Congress is free to fix the law.
Until then, the ancestor poster's interpretation of "Don't worry, it's now legal for the judge and everyone else involved to get a nice present from Boeing, as long as it happens afterwards!" is more or less correct AFAICT (though I'd appreciate more educated opinions).
What people like you don’t understand is that slowness is a feature, not a bug!
The first COVID relief bill was passed in less than a month. Because it had broad support and was urgent!
Laws that have broad support are passed quickly. Laws that lack broad support are passed slowly or not at all.
That how lawmaking should work!
To editorialize a but, I don't believe Congress will fix this law in the near future, because enough congresscritters and their donors benefit from congresscritters being able to take "gratuities". The present state of American democracy is not healthy enough to keep them accountable for such self-serving decisions.
Until recently, rightly or wrongly, the court system was one of the few remaining checks on such corruption. The Supreme Court just decided the federal courts (at least, it might affect state courts too) will no longer care about much of it.
Not really. COVID relief got passed because of incredible urgency to people’s everyday lives. Reform to stop a corporation from effectively bribing a judge would have plenty of broad support. It just wouldn’t have the urgency.

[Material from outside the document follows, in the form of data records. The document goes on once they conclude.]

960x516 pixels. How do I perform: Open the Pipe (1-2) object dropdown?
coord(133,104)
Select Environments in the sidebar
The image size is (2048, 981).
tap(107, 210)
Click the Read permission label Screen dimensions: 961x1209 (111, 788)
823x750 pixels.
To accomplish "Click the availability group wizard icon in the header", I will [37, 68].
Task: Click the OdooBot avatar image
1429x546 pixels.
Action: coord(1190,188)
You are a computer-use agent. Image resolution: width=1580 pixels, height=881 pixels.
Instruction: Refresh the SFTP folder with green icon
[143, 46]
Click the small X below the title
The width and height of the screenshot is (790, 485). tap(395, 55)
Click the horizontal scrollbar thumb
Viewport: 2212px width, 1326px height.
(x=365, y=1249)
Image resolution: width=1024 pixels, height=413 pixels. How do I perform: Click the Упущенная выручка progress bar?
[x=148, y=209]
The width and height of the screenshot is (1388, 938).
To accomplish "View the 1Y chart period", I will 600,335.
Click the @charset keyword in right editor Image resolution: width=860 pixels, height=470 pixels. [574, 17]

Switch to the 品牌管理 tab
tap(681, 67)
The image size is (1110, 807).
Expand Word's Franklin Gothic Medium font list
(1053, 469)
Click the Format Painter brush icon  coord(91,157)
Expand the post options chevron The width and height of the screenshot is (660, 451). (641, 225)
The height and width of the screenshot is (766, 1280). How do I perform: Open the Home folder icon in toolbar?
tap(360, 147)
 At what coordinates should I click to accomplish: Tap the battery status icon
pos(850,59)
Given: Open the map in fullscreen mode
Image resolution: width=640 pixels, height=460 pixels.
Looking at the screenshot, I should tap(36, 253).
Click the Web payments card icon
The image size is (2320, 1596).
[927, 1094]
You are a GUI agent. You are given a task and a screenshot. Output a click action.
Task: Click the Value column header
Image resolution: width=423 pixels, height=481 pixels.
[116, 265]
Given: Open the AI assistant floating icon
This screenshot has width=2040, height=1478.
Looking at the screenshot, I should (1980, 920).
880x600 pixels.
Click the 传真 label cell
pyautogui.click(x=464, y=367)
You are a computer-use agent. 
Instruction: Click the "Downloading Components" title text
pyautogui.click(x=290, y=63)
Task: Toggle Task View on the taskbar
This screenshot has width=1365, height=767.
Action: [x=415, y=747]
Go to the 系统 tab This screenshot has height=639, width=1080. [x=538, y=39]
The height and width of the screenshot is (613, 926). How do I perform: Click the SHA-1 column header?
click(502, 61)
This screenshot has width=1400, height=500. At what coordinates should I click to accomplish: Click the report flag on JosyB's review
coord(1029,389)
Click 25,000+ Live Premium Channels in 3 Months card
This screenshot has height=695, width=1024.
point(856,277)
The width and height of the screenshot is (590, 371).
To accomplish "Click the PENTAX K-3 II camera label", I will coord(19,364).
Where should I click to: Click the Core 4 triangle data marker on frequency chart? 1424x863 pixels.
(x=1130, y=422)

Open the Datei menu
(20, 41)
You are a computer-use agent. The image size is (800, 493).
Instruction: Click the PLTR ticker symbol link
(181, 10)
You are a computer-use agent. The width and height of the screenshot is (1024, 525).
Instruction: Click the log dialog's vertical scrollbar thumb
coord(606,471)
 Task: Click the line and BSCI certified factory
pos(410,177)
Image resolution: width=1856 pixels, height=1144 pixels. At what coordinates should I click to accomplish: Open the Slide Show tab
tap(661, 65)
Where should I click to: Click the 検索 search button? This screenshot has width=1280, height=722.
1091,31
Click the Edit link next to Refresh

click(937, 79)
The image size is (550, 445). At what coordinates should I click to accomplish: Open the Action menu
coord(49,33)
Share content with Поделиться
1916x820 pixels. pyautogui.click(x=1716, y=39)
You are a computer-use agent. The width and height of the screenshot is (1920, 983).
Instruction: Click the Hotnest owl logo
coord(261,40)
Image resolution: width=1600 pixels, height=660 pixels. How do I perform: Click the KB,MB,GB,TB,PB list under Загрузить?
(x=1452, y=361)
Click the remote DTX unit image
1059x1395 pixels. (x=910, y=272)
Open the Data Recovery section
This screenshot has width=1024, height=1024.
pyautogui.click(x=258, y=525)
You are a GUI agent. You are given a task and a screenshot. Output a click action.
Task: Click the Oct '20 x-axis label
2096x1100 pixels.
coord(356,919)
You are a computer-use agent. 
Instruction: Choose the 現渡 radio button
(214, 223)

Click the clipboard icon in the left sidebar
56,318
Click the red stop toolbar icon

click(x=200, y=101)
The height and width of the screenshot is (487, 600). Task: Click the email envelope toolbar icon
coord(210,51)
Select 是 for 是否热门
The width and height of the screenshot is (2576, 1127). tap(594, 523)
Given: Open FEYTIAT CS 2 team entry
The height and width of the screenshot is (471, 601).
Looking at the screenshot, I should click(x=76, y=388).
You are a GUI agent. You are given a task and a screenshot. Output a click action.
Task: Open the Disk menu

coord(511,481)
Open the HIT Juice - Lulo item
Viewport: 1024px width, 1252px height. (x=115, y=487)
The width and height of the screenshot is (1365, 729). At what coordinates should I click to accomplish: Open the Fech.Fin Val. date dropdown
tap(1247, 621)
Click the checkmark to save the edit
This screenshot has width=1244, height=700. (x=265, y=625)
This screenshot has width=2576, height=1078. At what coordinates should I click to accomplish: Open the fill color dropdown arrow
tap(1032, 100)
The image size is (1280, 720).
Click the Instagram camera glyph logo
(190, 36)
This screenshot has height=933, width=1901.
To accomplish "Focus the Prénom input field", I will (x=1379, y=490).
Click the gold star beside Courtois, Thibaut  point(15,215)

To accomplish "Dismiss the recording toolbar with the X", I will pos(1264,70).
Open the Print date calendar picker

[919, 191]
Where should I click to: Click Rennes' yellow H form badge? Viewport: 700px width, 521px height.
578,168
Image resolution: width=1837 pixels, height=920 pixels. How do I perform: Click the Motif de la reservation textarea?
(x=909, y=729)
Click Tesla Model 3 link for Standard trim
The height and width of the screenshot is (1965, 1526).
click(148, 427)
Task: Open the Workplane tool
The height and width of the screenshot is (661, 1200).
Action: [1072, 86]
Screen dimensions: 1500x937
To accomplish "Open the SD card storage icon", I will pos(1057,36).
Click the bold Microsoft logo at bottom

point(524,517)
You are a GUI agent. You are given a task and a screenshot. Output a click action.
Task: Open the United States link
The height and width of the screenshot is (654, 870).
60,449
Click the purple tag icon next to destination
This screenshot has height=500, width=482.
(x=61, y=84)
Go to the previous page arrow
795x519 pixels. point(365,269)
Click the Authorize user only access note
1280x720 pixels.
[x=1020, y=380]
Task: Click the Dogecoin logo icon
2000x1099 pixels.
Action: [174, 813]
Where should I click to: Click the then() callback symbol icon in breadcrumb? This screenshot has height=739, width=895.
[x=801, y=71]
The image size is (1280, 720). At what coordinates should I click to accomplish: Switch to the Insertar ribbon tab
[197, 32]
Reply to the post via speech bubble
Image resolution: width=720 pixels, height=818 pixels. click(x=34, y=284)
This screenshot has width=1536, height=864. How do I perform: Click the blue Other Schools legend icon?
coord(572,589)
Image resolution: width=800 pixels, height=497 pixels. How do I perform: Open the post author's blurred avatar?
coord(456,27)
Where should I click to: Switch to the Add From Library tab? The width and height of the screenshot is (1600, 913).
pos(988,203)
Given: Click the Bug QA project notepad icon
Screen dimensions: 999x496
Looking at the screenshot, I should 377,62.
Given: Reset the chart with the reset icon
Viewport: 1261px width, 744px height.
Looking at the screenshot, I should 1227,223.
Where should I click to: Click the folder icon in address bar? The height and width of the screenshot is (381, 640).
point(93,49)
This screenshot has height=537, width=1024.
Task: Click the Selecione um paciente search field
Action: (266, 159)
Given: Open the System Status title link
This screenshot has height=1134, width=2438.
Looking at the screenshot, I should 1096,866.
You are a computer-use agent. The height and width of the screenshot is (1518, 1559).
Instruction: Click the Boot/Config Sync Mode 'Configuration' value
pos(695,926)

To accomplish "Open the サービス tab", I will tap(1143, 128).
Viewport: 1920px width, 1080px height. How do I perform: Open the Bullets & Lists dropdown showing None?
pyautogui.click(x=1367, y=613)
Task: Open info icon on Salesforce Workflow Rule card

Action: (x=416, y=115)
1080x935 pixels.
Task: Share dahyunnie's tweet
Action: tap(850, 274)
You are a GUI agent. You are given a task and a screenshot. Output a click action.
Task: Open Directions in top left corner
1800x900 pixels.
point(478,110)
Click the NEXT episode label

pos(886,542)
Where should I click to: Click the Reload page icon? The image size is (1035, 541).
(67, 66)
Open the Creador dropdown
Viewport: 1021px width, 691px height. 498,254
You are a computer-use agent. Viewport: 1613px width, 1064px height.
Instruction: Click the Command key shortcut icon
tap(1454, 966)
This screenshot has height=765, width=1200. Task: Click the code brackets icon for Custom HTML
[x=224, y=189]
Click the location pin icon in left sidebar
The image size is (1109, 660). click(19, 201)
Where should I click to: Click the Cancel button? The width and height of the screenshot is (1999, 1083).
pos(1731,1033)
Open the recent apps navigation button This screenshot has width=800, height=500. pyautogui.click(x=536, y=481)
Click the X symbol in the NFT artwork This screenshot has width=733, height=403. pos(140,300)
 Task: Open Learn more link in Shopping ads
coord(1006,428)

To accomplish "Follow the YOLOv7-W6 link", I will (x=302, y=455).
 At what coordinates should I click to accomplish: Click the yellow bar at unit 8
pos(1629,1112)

There are a ton of popular ideas that get zero traction in congress.
And still none of this engages with the OP’s broader point which is that it’s sub optimal for courts to substantially change the interpretation of law and then punt to a slow moving congress to follow up. The power in congress is not directly connected to broad popularity, a representative of a tiny fraction of the population is able to halt any and all progress. That’s not efficient lawmaking.
What you meant to say is broad support amongst politicians, assuming that group represents a supermajority of votes in both chambers.
> That how lawmaking should work!
Yes, agreed!
However, there is another category of laws, those which have very broad support from The People, but don't benefit the politicians (such as, a law restricting bribes).
Such laws will never pass.
It's more that congress has zero incentive to fix what benefits them, regardless of support.
For instance, the COVID relief bill was a handout to the very folks that bribe them. Obviously they will pass that quickly.
You're confusing correlation (support) with causation (benefits them).
1) state laws can be unfair, slanted, and make voting difficult, meaning that voters may not be adequately able to collectively vote in their best interests
2) courts generally have continued to limit any laws on the books to counter this, saying that congress can clarify and strengthen if this is the case
So it looks to me like the ability to actually vote to hold congress accountable is being forever eroded with no accountability for anyone?